**DATA PROVIDED**:
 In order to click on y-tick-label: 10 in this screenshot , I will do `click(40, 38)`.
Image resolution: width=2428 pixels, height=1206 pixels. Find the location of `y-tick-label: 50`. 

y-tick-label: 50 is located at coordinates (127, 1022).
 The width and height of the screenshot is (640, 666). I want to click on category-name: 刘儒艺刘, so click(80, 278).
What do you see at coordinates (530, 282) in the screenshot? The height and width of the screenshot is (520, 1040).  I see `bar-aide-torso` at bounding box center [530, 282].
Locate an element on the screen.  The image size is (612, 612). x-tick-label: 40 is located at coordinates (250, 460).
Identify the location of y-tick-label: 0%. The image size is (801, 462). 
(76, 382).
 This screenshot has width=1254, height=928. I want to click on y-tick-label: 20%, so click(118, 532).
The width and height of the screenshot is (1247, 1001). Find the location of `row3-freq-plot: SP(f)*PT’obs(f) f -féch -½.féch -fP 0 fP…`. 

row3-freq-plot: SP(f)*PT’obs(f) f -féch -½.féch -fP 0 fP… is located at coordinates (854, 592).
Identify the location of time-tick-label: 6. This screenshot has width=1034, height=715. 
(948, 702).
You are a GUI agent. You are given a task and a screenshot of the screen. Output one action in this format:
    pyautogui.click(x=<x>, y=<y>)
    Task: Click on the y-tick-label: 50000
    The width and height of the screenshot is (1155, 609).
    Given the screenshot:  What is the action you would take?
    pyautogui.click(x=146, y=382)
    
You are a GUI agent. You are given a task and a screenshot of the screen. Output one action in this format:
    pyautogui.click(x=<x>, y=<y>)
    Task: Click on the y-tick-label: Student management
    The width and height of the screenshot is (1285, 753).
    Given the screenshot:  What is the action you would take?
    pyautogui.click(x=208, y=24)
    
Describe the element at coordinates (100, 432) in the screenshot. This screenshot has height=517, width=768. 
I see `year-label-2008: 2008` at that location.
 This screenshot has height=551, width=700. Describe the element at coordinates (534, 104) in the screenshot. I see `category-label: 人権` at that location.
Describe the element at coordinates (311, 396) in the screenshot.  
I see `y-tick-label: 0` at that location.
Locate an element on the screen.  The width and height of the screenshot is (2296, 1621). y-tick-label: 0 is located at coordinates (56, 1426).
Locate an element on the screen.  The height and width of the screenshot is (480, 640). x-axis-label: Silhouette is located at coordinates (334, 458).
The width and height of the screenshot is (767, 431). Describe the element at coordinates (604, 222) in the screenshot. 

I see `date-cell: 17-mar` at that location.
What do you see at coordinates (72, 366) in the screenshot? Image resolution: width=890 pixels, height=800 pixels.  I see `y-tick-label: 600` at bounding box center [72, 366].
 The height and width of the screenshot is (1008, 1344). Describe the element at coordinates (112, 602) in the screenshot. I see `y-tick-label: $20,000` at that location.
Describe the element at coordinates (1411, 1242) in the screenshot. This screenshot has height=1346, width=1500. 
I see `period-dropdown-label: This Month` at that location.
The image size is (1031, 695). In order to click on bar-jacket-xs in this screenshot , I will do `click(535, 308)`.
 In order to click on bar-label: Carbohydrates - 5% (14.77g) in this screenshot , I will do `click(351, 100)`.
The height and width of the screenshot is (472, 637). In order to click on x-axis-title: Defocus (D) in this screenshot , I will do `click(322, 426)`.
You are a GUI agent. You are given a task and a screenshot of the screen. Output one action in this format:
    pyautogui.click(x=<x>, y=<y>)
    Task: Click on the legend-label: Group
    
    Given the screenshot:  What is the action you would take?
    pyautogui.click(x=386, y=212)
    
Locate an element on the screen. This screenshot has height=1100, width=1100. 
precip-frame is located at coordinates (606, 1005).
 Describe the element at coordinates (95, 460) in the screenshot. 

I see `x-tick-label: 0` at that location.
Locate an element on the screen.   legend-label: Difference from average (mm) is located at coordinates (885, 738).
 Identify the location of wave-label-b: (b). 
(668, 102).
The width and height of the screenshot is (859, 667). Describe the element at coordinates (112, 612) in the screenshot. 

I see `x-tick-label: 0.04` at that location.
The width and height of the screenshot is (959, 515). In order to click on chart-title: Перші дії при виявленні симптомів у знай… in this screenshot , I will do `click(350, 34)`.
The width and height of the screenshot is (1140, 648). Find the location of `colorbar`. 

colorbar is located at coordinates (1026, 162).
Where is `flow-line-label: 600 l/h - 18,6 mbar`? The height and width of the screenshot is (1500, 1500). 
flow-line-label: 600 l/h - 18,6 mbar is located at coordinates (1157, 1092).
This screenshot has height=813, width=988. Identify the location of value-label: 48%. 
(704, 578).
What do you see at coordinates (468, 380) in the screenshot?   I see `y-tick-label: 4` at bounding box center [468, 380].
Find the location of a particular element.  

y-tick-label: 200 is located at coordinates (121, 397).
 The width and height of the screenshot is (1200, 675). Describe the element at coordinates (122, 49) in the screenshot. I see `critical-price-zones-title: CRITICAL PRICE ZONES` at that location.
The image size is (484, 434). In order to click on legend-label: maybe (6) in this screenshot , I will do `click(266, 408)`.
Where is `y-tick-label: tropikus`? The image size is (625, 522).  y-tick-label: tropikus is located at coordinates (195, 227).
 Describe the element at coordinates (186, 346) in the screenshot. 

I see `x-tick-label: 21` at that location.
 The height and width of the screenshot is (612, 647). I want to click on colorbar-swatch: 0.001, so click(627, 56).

**WORK TO BE COMPLETED**:
Please copy the entire listing above word for word, keeping every line in its original order.

**EXERCISE OUTPUT**:
 In order to click on y-tick-label: 10 in this screenshot , I will do `click(40, 38)`.
Image resolution: width=2428 pixels, height=1206 pixels. Find the location of `y-tick-label: 50`. 

y-tick-label: 50 is located at coordinates (127, 1022).
 The width and height of the screenshot is (640, 666). I want to click on category-name: 刘儒艺刘, so click(80, 278).
What do you see at coordinates (530, 282) in the screenshot? The height and width of the screenshot is (520, 1040).  I see `bar-aide-torso` at bounding box center [530, 282].
Locate an element on the screen.  The image size is (612, 612). x-tick-label: 40 is located at coordinates (250, 460).
Identify the location of y-tick-label: 0%. The image size is (801, 462). 
(76, 382).
 This screenshot has width=1254, height=928. I want to click on y-tick-label: 20%, so click(118, 532).
The width and height of the screenshot is (1247, 1001). Find the location of `row3-freq-plot: SP(f)*PT’obs(f) f -féch -½.féch -fP 0 fP…`. 

row3-freq-plot: SP(f)*PT’obs(f) f -féch -½.féch -fP 0 fP… is located at coordinates (854, 592).
Identify the location of time-tick-label: 6. This screenshot has width=1034, height=715. 
(948, 702).
You are a GUI agent. You are given a task and a screenshot of the screen. Output one action in this format:
    pyautogui.click(x=<x>, y=<y>)
    Task: Click on the y-tick-label: 50000
    The width and height of the screenshot is (1155, 609).
    Given the screenshot:  What is the action you would take?
    pyautogui.click(x=146, y=382)
    
You are a GUI agent. You are given a task and a screenshot of the screen. Output one action in this format:
    pyautogui.click(x=<x>, y=<y>)
    Task: Click on the y-tick-label: Student management
    The width and height of the screenshot is (1285, 753).
    Given the screenshot:  What is the action you would take?
    pyautogui.click(x=208, y=24)
    
Describe the element at coordinates (100, 432) in the screenshot. This screenshot has height=517, width=768. 
I see `year-label-2008: 2008` at that location.
 This screenshot has height=551, width=700. Describe the element at coordinates (534, 104) in the screenshot. I see `category-label: 人権` at that location.
Describe the element at coordinates (311, 396) in the screenshot.  
I see `y-tick-label: 0` at that location.
Locate an element on the screen.  The width and height of the screenshot is (2296, 1621). y-tick-label: 0 is located at coordinates (56, 1426).
Locate an element on the screen.  The height and width of the screenshot is (480, 640). x-axis-label: Silhouette is located at coordinates (334, 458).
The width and height of the screenshot is (767, 431). Describe the element at coordinates (604, 222) in the screenshot. 

I see `date-cell: 17-mar` at that location.
What do you see at coordinates (72, 366) in the screenshot? Image resolution: width=890 pixels, height=800 pixels.  I see `y-tick-label: 600` at bounding box center [72, 366].
 The height and width of the screenshot is (1008, 1344). Describe the element at coordinates (112, 602) in the screenshot. I see `y-tick-label: $20,000` at that location.
Describe the element at coordinates (1411, 1242) in the screenshot. This screenshot has height=1346, width=1500. 
I see `period-dropdown-label: This Month` at that location.
The image size is (1031, 695). In order to click on bar-jacket-xs in this screenshot , I will do `click(535, 308)`.
 In order to click on bar-label: Carbohydrates - 5% (14.77g) in this screenshot , I will do `click(351, 100)`.
The height and width of the screenshot is (472, 637). In order to click on x-axis-title: Defocus (D) in this screenshot , I will do `click(322, 426)`.
You are a GUI agent. You are given a task and a screenshot of the screen. Output one action in this format:
    pyautogui.click(x=<x>, y=<y>)
    Task: Click on the legend-label: Group
    
    Given the screenshot:  What is the action you would take?
    pyautogui.click(x=386, y=212)
    
Locate an element on the screen. This screenshot has height=1100, width=1100. 
precip-frame is located at coordinates (606, 1005).
 Describe the element at coordinates (95, 460) in the screenshot. 

I see `x-tick-label: 0` at that location.
Locate an element on the screen.   legend-label: Difference from average (mm) is located at coordinates (885, 738).
 Identify the location of wave-label-b: (b). 
(668, 102).
The width and height of the screenshot is (859, 667). Describe the element at coordinates (112, 612) in the screenshot. 

I see `x-tick-label: 0.04` at that location.
The width and height of the screenshot is (959, 515). In order to click on chart-title: Перші дії при виявленні симптомів у знай… in this screenshot , I will do `click(350, 34)`.
The width and height of the screenshot is (1140, 648). Find the location of `colorbar`. 

colorbar is located at coordinates (1026, 162).
Where is `flow-line-label: 600 l/h - 18,6 mbar`? The height and width of the screenshot is (1500, 1500). 
flow-line-label: 600 l/h - 18,6 mbar is located at coordinates (1157, 1092).
This screenshot has height=813, width=988. Identify the location of value-label: 48%. 
(704, 578).
What do you see at coordinates (468, 380) in the screenshot?   I see `y-tick-label: 4` at bounding box center [468, 380].
Find the location of a particular element.  

y-tick-label: 200 is located at coordinates (121, 397).
 The width and height of the screenshot is (1200, 675). Describe the element at coordinates (122, 49) in the screenshot. I see `critical-price-zones-title: CRITICAL PRICE ZONES` at that location.
The image size is (484, 434). In order to click on legend-label: maybe (6) in this screenshot , I will do `click(266, 408)`.
Where is `y-tick-label: tropikus`? The image size is (625, 522).  y-tick-label: tropikus is located at coordinates (195, 227).
 Describe the element at coordinates (186, 346) in the screenshot. 

I see `x-tick-label: 21` at that location.
 The height and width of the screenshot is (612, 647). I want to click on colorbar-swatch: 0.001, so click(627, 56).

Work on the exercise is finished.